胡九听完,捏着颌下那几缕银白的胡须,将“劳动改造”这四个字在嘴里反复咀嚼了几遍,又回味了一下沈逸说的“以劳育人、重塑妖格”这八个字。
觉得这个处置方式虽然不是他原先期望的“当场释放”,但也比他心底最担心的“当场打杀”要好得多。
说到底,他是来讲情求命的,能保下黄皮子的命就是最大的胜利,其余的可以慢慢商量。
而且人家说的也是“矫正恶习、重塑妖格”,不是“秋后问斩、永世不得超生”,这说明对方还是讲道理的,没有一棍子打死的意思。
他正准备点头,忽然又想起了一个重要的关节。
“可这小黄仙的孩子,是被令郎杀害的。

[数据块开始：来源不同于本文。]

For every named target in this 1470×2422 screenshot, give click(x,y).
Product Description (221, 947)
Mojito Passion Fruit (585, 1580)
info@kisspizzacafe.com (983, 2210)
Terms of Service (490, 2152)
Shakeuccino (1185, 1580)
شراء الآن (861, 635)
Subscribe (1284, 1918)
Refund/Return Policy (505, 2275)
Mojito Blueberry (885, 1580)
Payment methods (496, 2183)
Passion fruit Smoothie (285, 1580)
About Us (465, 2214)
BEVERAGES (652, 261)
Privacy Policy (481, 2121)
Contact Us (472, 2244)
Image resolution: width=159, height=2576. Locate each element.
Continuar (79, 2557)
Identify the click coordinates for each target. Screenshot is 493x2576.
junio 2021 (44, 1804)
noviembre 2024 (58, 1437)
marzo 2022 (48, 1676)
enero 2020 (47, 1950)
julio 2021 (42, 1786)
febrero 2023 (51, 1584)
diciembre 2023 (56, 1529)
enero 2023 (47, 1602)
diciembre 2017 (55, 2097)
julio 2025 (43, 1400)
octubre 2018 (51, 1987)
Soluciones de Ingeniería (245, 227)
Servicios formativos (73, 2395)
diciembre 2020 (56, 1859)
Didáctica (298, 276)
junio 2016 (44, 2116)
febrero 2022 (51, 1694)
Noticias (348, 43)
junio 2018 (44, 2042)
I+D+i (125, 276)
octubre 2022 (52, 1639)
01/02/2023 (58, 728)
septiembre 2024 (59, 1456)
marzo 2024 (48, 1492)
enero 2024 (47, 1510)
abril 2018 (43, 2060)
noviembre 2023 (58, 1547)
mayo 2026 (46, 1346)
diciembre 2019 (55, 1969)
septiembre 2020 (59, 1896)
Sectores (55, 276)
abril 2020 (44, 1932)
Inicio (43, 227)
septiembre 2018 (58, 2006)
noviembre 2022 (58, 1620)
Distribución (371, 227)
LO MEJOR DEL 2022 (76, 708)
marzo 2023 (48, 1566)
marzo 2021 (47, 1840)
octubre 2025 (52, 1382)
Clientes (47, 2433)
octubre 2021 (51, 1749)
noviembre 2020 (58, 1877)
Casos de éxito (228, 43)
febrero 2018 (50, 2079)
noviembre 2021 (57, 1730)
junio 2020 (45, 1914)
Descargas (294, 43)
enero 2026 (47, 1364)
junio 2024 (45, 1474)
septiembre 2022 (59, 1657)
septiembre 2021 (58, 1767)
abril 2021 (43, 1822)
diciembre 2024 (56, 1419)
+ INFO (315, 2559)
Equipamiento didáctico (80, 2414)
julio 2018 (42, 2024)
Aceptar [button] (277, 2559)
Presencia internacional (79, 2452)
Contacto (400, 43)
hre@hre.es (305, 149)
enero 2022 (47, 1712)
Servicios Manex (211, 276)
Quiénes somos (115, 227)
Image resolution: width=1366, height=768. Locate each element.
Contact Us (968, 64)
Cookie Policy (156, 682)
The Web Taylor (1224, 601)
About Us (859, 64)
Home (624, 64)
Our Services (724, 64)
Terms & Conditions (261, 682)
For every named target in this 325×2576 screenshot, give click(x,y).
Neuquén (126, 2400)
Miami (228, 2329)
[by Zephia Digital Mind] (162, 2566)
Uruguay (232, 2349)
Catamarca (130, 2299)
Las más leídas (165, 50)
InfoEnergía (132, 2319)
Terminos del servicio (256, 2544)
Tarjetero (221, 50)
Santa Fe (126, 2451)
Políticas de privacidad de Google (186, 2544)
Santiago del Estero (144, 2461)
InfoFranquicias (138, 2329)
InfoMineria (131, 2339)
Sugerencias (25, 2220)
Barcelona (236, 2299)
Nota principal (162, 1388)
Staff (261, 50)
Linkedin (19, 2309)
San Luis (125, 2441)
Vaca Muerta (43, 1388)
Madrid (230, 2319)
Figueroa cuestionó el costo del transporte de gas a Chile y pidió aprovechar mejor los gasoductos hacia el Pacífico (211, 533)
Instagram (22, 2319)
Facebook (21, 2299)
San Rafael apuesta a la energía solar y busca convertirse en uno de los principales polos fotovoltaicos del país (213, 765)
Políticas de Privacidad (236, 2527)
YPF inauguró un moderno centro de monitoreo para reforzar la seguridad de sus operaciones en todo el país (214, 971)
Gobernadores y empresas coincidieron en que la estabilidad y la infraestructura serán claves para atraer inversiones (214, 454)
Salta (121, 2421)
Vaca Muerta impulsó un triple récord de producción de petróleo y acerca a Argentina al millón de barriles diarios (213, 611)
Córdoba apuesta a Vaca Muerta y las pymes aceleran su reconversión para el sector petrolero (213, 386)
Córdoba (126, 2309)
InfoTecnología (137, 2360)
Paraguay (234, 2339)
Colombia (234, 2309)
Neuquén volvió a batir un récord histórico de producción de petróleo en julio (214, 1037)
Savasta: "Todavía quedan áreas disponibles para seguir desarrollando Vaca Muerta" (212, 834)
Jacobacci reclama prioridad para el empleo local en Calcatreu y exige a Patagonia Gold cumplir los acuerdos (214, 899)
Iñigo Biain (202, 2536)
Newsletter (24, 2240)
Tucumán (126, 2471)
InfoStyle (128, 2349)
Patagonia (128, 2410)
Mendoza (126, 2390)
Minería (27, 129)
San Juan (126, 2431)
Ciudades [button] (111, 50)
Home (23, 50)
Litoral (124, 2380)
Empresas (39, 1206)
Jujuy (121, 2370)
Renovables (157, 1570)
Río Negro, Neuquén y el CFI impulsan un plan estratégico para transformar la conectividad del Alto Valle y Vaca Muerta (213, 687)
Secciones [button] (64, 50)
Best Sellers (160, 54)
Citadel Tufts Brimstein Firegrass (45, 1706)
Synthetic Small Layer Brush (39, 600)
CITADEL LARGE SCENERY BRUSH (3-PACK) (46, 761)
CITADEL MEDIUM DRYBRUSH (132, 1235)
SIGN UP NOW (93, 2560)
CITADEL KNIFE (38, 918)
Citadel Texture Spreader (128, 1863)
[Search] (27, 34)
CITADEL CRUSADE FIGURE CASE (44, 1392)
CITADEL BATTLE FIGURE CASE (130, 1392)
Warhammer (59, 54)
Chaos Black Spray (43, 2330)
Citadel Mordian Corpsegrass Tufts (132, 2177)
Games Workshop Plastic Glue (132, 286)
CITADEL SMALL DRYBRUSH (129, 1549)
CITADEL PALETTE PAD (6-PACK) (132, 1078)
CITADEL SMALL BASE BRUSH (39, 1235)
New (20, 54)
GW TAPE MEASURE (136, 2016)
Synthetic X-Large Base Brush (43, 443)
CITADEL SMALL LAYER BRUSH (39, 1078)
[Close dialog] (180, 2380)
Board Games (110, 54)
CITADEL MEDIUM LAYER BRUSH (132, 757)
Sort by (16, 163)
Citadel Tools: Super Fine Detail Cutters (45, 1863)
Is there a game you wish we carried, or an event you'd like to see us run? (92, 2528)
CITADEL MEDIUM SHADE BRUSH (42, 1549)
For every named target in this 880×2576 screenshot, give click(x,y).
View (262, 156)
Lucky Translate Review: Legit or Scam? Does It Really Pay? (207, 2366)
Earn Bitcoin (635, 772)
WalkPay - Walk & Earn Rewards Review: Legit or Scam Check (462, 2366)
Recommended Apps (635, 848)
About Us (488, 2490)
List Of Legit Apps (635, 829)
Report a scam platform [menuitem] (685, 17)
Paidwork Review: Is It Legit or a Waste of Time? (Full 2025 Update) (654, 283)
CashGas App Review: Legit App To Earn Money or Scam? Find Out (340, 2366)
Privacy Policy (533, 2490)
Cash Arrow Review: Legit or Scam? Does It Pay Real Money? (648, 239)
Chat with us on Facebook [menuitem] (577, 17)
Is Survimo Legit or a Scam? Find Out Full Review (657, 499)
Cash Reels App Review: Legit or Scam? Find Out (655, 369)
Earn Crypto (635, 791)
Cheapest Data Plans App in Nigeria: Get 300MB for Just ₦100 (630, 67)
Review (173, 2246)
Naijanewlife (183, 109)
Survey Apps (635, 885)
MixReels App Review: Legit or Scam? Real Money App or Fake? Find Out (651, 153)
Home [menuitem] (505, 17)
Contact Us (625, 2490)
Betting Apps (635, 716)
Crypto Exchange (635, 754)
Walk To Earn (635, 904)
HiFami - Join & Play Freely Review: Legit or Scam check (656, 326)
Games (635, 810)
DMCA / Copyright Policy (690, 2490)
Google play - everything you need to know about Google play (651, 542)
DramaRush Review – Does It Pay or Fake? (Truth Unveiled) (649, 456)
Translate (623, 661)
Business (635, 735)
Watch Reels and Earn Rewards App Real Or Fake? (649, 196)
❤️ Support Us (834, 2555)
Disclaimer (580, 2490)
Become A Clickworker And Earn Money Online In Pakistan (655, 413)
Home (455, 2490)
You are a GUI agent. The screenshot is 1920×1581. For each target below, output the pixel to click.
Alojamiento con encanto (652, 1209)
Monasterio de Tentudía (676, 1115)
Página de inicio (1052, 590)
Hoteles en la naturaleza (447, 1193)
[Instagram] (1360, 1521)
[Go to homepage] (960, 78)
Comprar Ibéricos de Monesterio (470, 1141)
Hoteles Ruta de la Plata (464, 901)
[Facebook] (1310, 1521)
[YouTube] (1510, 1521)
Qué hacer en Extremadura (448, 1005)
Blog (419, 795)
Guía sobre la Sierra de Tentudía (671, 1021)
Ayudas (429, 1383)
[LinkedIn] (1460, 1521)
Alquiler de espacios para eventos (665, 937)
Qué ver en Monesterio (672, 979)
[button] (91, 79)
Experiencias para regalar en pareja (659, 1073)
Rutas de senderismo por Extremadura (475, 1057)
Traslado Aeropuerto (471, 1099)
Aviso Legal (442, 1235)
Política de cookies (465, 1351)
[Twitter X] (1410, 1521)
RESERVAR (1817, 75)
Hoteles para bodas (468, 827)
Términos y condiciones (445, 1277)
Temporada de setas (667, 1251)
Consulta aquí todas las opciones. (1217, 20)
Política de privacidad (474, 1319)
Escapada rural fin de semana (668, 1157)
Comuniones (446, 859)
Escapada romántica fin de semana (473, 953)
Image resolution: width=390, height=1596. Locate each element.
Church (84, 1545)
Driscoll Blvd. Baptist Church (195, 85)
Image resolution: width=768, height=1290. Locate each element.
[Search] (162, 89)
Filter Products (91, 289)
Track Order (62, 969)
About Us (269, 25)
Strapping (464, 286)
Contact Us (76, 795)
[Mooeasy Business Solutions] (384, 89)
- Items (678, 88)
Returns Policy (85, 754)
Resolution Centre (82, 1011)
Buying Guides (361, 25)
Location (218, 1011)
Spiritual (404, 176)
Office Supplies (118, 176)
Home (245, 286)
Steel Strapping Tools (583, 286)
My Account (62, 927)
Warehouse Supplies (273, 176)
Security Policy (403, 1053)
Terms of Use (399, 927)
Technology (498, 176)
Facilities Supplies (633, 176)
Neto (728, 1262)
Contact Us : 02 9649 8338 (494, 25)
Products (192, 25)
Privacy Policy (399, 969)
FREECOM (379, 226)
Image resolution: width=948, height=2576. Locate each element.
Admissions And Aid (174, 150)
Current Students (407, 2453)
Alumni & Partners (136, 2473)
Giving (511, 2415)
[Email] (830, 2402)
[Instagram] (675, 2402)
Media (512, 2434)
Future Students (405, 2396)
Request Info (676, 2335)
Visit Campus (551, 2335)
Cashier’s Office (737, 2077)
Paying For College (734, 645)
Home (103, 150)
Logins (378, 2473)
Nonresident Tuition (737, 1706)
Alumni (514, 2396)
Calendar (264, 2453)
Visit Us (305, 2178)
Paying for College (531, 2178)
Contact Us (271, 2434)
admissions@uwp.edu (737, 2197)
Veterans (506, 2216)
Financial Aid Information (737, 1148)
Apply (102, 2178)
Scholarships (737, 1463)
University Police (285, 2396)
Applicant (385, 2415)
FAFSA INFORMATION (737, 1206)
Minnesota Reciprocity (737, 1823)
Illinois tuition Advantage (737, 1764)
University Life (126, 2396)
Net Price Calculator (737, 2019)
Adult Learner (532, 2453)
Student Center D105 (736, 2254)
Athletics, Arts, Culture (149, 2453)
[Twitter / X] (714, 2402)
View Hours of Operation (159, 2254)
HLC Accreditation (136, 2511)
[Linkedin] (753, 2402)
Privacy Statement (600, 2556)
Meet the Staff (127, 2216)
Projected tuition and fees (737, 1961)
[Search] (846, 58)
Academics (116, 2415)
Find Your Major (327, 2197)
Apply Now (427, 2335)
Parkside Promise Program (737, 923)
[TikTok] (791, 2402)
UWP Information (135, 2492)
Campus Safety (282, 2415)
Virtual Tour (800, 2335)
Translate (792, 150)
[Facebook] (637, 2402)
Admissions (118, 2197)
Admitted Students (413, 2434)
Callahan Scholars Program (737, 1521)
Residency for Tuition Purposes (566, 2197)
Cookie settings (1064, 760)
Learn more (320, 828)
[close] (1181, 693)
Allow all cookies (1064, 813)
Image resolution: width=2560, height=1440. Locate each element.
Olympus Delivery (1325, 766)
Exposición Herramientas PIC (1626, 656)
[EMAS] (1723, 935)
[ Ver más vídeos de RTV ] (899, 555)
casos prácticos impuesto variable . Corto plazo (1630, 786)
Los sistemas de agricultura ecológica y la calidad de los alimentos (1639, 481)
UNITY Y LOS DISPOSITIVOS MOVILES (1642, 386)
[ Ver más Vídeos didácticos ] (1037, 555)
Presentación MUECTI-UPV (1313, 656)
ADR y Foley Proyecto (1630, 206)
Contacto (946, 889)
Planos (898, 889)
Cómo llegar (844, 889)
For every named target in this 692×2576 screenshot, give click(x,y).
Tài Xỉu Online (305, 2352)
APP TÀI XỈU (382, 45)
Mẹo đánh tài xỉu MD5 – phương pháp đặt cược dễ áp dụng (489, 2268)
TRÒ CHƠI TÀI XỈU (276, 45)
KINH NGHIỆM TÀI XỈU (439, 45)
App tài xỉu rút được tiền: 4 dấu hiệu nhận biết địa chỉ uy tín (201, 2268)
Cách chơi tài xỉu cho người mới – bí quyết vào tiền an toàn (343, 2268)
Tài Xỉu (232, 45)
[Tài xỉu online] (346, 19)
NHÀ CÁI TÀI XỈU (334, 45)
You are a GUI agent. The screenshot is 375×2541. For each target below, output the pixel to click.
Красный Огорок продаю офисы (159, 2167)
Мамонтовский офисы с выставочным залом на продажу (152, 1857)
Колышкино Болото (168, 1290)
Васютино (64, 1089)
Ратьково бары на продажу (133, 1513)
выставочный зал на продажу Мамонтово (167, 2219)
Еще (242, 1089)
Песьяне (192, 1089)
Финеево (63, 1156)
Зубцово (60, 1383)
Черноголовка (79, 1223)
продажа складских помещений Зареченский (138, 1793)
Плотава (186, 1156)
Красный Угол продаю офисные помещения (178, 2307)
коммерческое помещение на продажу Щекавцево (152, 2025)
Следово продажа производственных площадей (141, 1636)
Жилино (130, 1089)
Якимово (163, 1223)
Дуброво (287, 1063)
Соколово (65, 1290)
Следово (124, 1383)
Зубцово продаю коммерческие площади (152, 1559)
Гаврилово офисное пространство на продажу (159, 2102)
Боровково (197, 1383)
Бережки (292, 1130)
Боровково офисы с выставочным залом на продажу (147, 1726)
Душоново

”
胡九陈述了一个客观事实。
“这讨封乃是黄仙一脉的修行古法,令郎在惊吓之下将其打死,固然是天意使然。但换一个角度说,这小黄仙也是受害者——它失去的是一条血脉,唯一子嗣。”
“若说它有错,错在附身复仇,但其情可悯。若说沈公子无错——此事终归是因他而起。如今让这小黄仙去劳动改造,那贵公子这边——”
他没有把话说完,但那句没说完的话,意思已经很明显了。他只追究黄鼠狼的错,不追究人的错,这是不是有失公允?
在胡九的观念里,这事儿是双方都有错,各打五十大板才对。黄鼠狼附身复仇不对,但沈元砸死人家孩子在前,也不是全无责任。
沈逸听了这话,顿觉有些尴尬,咳嗽了两声。他知道胡九说的是事实,沈元那一石头砸下去,确实是整个事件的导火索。
虽然可以用“讨封意外”来解释,但人家孩子的命毕竟是被沈元夺走的。现在要把黄鼠狼送去劳动改造,而对沈元没有任何处置,这似乎确实有些不公平。
他在心里飞快地盘算着要怎么回答——说精怪的命和人的命不等价?这话虽然是事实,但在这个场合说出来,未免太生硬了。
正在沈逸思索之际,郝厅长开口了。
“我们政府的一切目的,都是以保障人民群众的安全为第一要务。”
“只要有危害人民群众安全的行为,都要坚决打击,不问原由。这是基本原则,不容妥协。”
赵立听完,在心里暗暗给郝厅长竖了个大拇指。专业,这才是真正的专业。
沈逸的专业是用制度和理论解释一件事的合理性,郝厅长的专业是直接把事情拉回到基本原则的高度,用一句“保障人民群众安全”就把所有的因果对错全都覆盖了。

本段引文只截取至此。